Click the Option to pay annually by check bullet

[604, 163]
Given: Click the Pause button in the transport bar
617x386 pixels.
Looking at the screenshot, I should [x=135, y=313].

▶ [WHAT NEEDS TO BE DONE]:
Make a word-for-word transcription of the listing above.

▶ [SOLUTION TO THIS EXERCISE]:
Click the Option to pay annually by check bullet

[604, 163]
Given: Click the Pause button in the transport bar
617x386 pixels.
Looking at the screenshot, I should [x=135, y=313].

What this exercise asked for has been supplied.